ACTIVITY → Extract precisely the lines that run from the line containing "Click 'Additionnal feedback" to the end of the records below, with both ends included and pictures omitted.

ENTRIES SHOWN →
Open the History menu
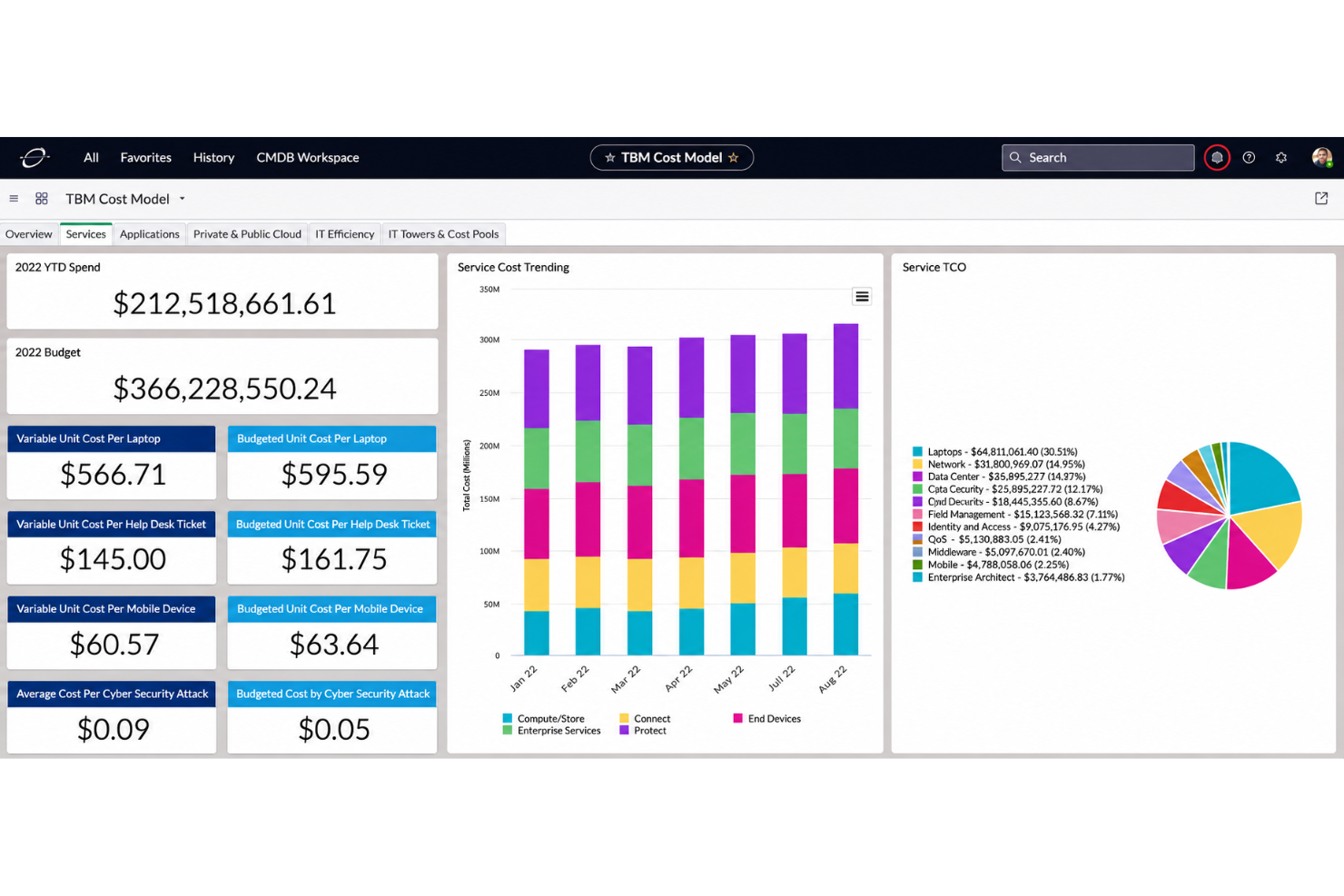 click(x=213, y=158)
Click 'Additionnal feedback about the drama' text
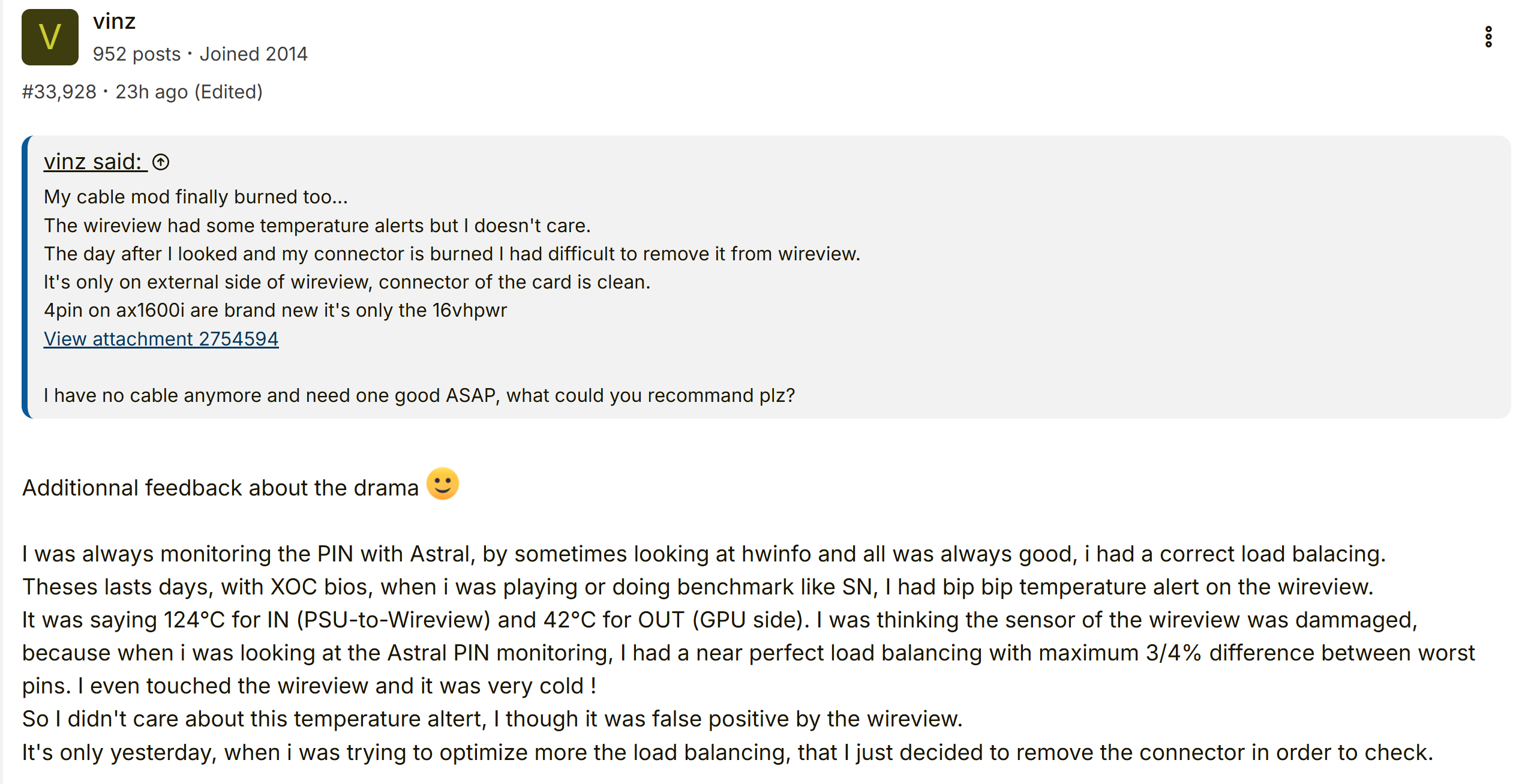This screenshot has height=784, width=1522. coord(220,488)
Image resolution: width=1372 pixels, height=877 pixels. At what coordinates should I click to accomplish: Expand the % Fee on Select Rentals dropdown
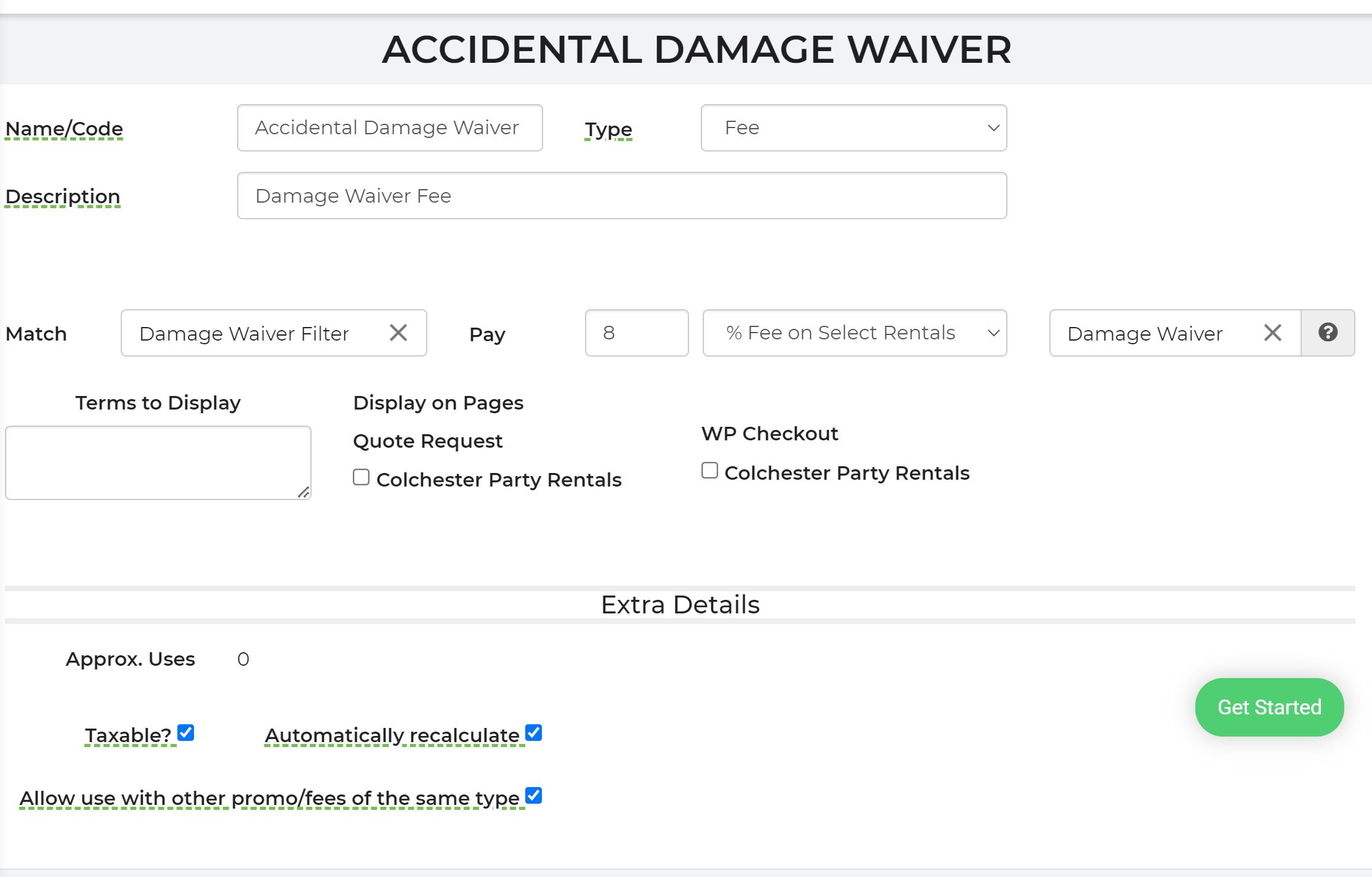pyautogui.click(x=855, y=333)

WRITTEN RESPONSE →
Click 'Additionnal feedback about the drama' text
This screenshot has height=784, width=1522. coord(220,488)
Image resolution: width=1372 pixels, height=877 pixels. At what coordinates should I click to accomplish: Expand the % Fee on Select Rentals dropdown
pyautogui.click(x=855, y=333)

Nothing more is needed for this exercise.